Therapists working as a freelancer, under a limited company that they work for or own may find themselves stung by new tax legislation that puts the onus of tax contributions onto the employer and aims to remove “hidden employment” contracts. This law also applies to therapists employing contractors and running clinics using self employed staff.
IR35 is legislation that redefines the tax contribution requirements due by freelancers and contractors, equating the contribution requirements to that of employees.
What this means for therapists is that if you are working for more than 18 months for the same person as a freelancer, if you have set up a limited company that you work for, or you have hired people on freelance agreement, you may be falling foul of the rules.
What is IR35?
IR35 is an anti-avoidance tax legislation put in place to ensure that off-payroll contractors and workers are taxed at a rate similar to those who are employed. The aim of the legislation is to ensure that employees and contractors pay roughly the same amount in income tax and National Insurance as one another regardless of employee status.
Who does IR35 affect?
IR35 primarily affects those who are supplying professional services to clients via an intermediary such as a limited company, but who on paper would appear as an employee if the intermediary was not used at all.
Since April 2021 changes have been made to the way that workers are taxed within IR35; outside of the public sector, it is now up to a contractor’s client to decide whether or not the rules of IR35 apply. If a worker provides services to a smaller client, the worker’s intermediary is responsible for deciding whether or not IR35 is applicable.

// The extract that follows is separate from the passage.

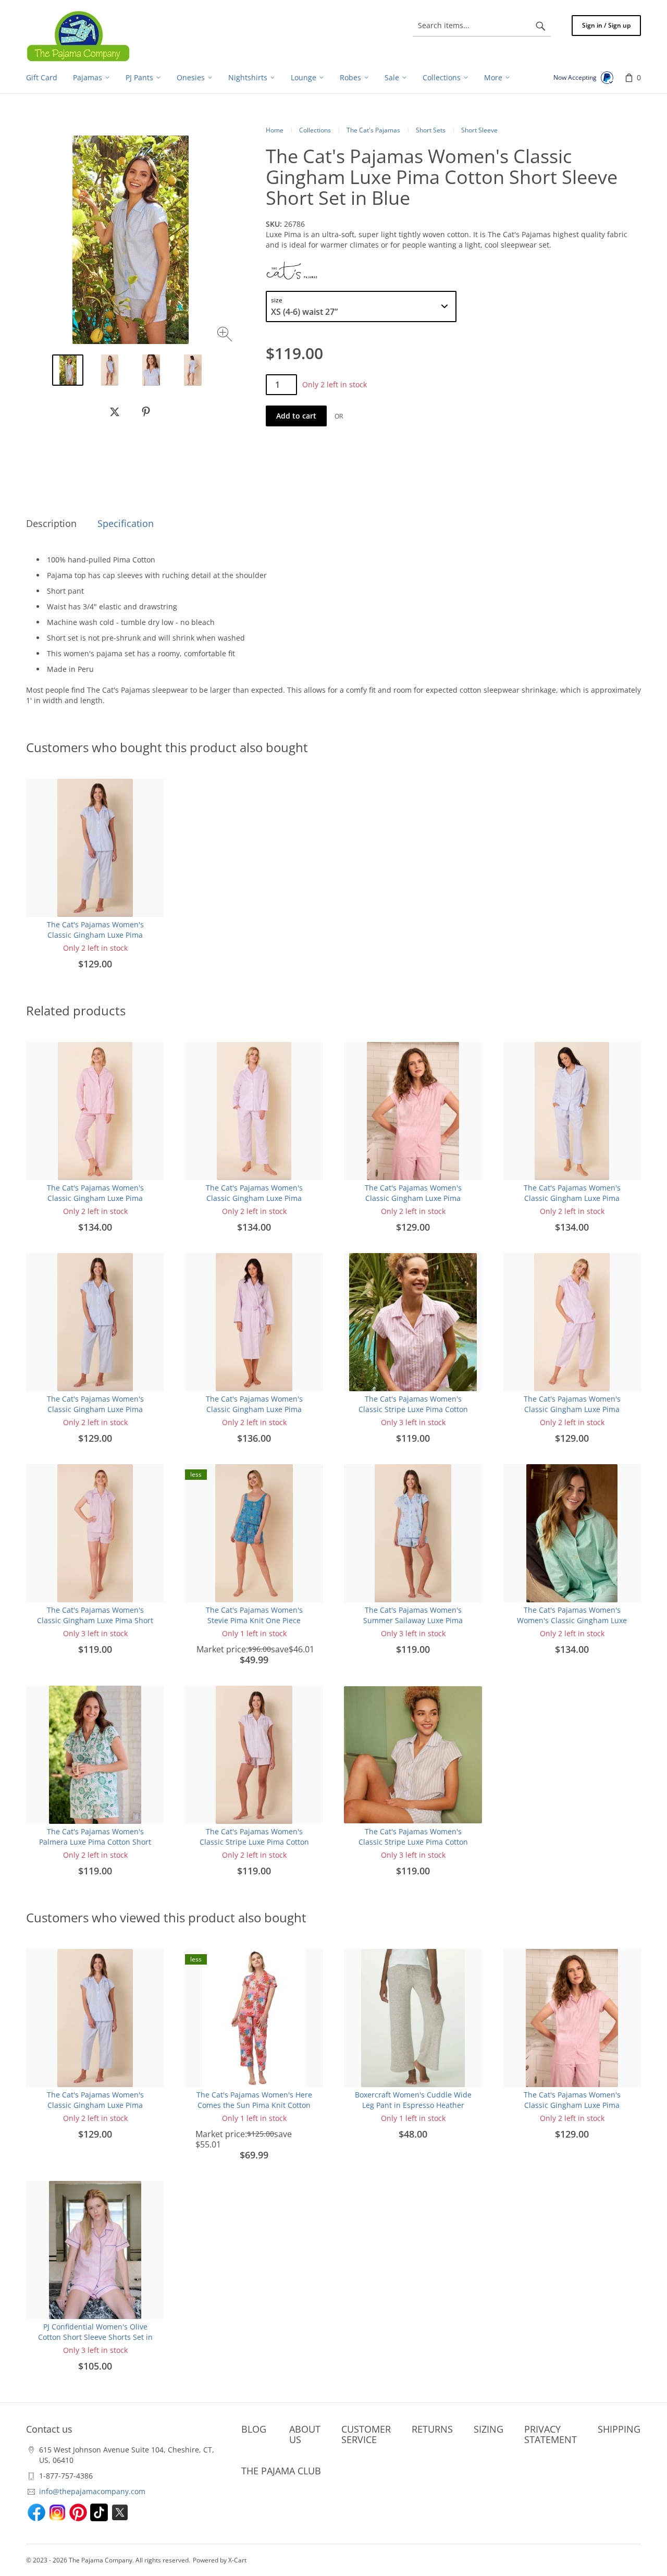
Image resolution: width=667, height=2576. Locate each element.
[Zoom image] (225, 335)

Many self-employed contractors have been concerned about what this new guidance from HMRC means as the “unclear” criteria for determining who IR35 applies to has left many fearing that they will be wrongly positioned by worried employers.

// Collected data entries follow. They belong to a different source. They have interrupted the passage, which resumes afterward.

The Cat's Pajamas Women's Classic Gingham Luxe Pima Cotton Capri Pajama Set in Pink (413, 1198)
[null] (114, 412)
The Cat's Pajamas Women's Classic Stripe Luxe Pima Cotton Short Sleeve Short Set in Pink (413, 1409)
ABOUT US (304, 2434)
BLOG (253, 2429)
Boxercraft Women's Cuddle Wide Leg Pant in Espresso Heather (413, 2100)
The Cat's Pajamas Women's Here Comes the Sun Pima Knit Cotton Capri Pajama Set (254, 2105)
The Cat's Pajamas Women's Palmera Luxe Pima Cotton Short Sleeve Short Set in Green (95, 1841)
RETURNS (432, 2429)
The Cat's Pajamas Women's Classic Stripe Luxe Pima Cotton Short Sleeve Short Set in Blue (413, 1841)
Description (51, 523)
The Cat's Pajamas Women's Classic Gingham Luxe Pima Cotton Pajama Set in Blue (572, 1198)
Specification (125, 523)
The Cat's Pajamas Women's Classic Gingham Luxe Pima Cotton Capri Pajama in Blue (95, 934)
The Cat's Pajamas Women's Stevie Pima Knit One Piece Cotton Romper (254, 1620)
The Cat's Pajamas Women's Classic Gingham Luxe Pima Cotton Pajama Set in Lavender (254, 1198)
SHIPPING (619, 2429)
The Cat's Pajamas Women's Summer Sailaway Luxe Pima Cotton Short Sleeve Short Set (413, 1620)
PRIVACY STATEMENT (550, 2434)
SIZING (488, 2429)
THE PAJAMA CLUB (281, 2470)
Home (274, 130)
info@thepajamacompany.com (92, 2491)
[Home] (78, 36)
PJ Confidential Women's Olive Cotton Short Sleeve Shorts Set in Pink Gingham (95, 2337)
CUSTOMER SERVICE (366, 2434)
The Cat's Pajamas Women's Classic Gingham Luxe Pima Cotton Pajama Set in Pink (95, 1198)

In May 2021, the IR35 guidance was updated in response to the growth of umbrella companies being set up to conceal the employment status of contractors.
Who does IR35 affect?
Small businesses (as defined by the Companies Act as a company with fewer than 50 employees) will not be affected by IR35 tax.
Within the mainstream healthcare sector, doctors, nurses, locums and other staff are supplied through intermediaries and therefore may need to review whether or not IR35 applies to them.
NHS Trusts, Health Boards and private sector clients are responsible for informing locum agencies and employees if their role falls inside or outside of IR35 legislation.
The IR35 rules impact both public and private sector, as well as:
- Those working under a Personal Service Company (PSC).
- Those working through an intermediary or umbrella company.
- Those who are paid gross as a self-employed worker.
The goal of IR35 is to turn a legitimate one person small business into an employee and so a HMRC inspector, rather than looking at a contract between a company and a self-employed worker, will instead look at the working nature of the relationship between them to ensure that the rules are applied effectively.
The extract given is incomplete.